Kavli Affiliate: Li Zhao
| Authors: Chuwen Zhang, Yong He, Jieni Wang, Tengkai Chen, Federico Baltar, Minjie Hu, Jing Liao, Xi Xiao, Zhao-Rong Li and Xiyang Dong
| Summary:
Phosphorus is essential for life and critically influences marine productivity. Despite geochemical evidence of active phosphorus cycling in deep-sea cold seep ecosystems, the microbial processes involved remain poorly understood. Traditional sequence-based searches often fail to detect proteins with remote homology. To address this, we developed a protein language model (PLM) named LucaPCycle that integrates sequence and structural information.
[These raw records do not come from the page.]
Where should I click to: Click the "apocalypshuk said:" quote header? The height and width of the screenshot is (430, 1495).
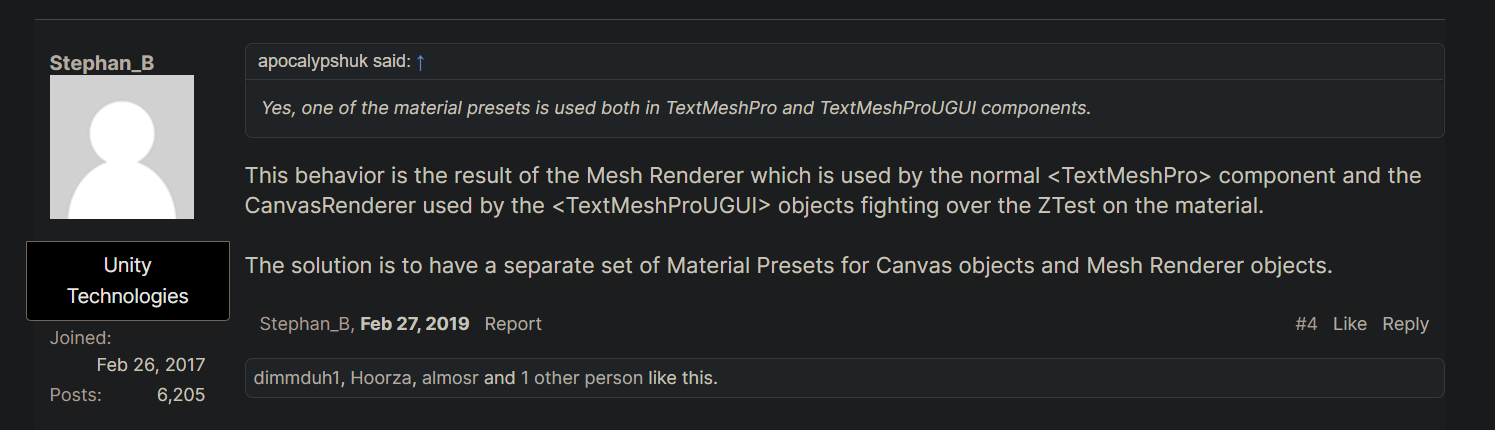[x=334, y=62]
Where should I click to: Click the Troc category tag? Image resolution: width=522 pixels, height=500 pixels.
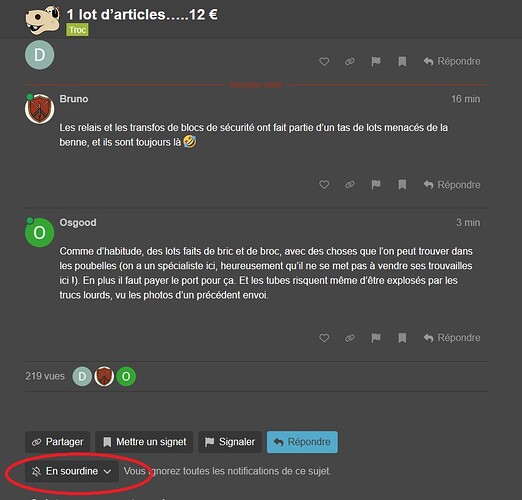77,30

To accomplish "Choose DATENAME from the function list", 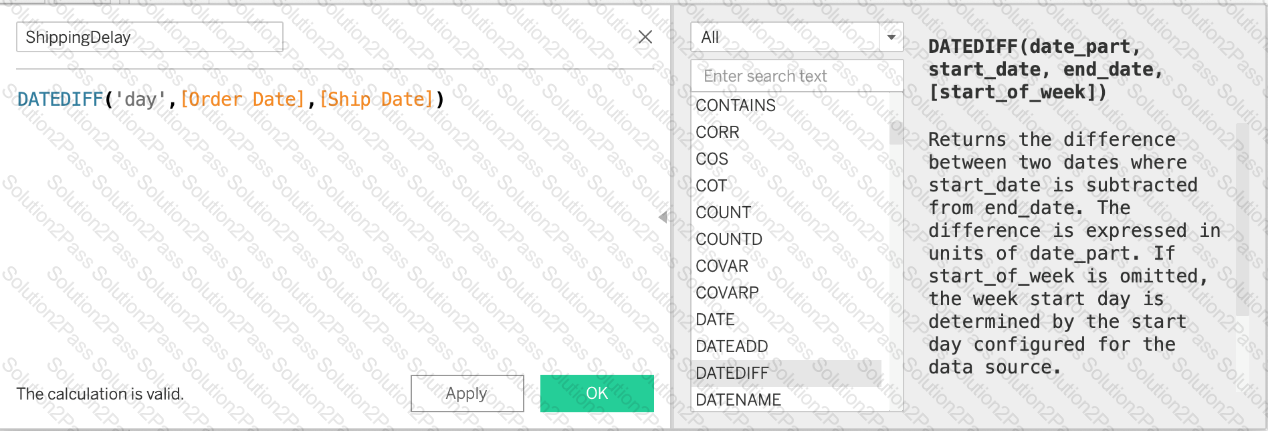I will pos(738,400).
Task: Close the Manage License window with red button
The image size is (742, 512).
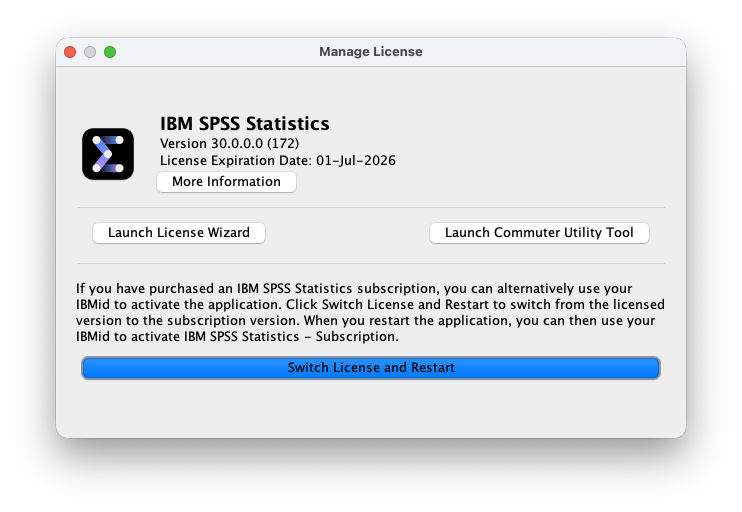Action: 70,52
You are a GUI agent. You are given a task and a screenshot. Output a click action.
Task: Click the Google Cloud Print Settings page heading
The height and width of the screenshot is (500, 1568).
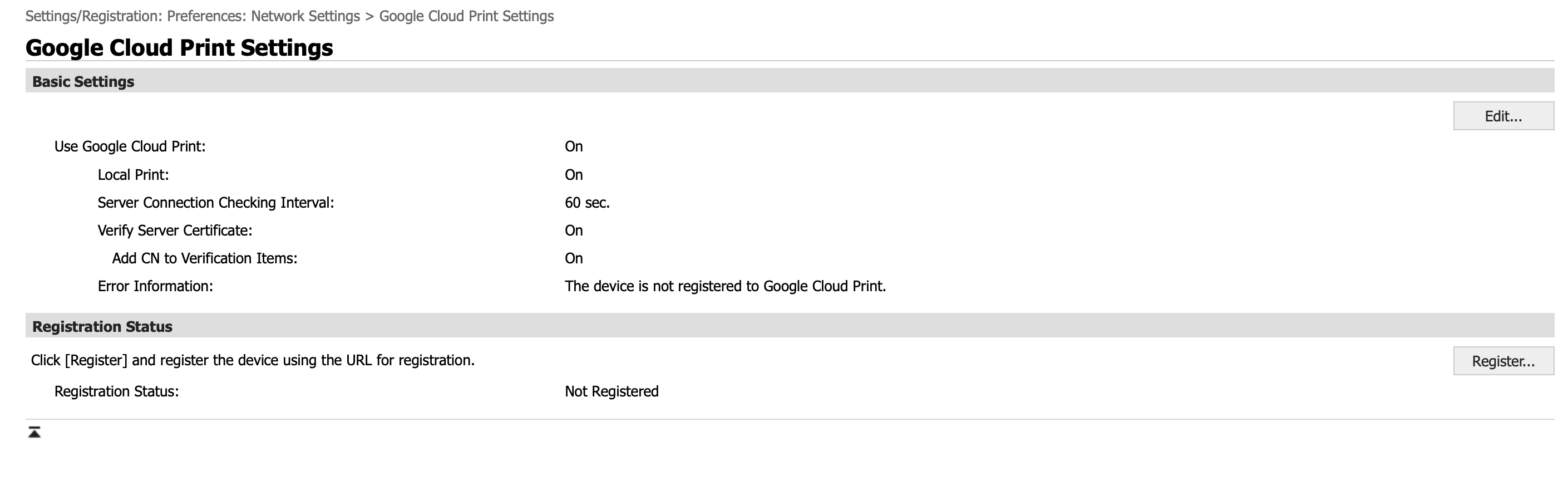coord(179,47)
This PLM-based approach identified 4,606 new phosphorus-cycling protein families based on the non-redundant gene and genome catalogs from global cold seeps, substantially enhancing our understanding of their diversity, ecology, and function. Among previously unannotated sequences, we discovered three novel alkaline phosphatase families (ALP1, ALP2 and ALP3) that feature unique domain organizations and preserved enzymatic capabilities. These results highlight previously overlooked ecological importance of phosphorus cycling within cold seeps, corroborated by data from porewater geochemistry, metatranscriptomics, and metabolomics. We identified a previously unrecognized diversity of archaea contributing to organic phosphorus mineralization and inorganic phosphorus solubilization through various mechanisms. This includes ecologically significant groups such as Asgardarchaeota, anaerobic methanotrophic archaea (ANME), and Thermoproteota. Additionally, viruses can enhance their hosts’ (e.g., ANME) phosphorus utilization through the PhoR-PhoB regulatory system and PhnCDE transporter, indirectly influencing methane dynamics. Overall, our PLM-based functional predictions are capable of accessing previously ’hidden’ sequence spaces for microbial phosphorus cycling, and can be applied to other various ecosystems.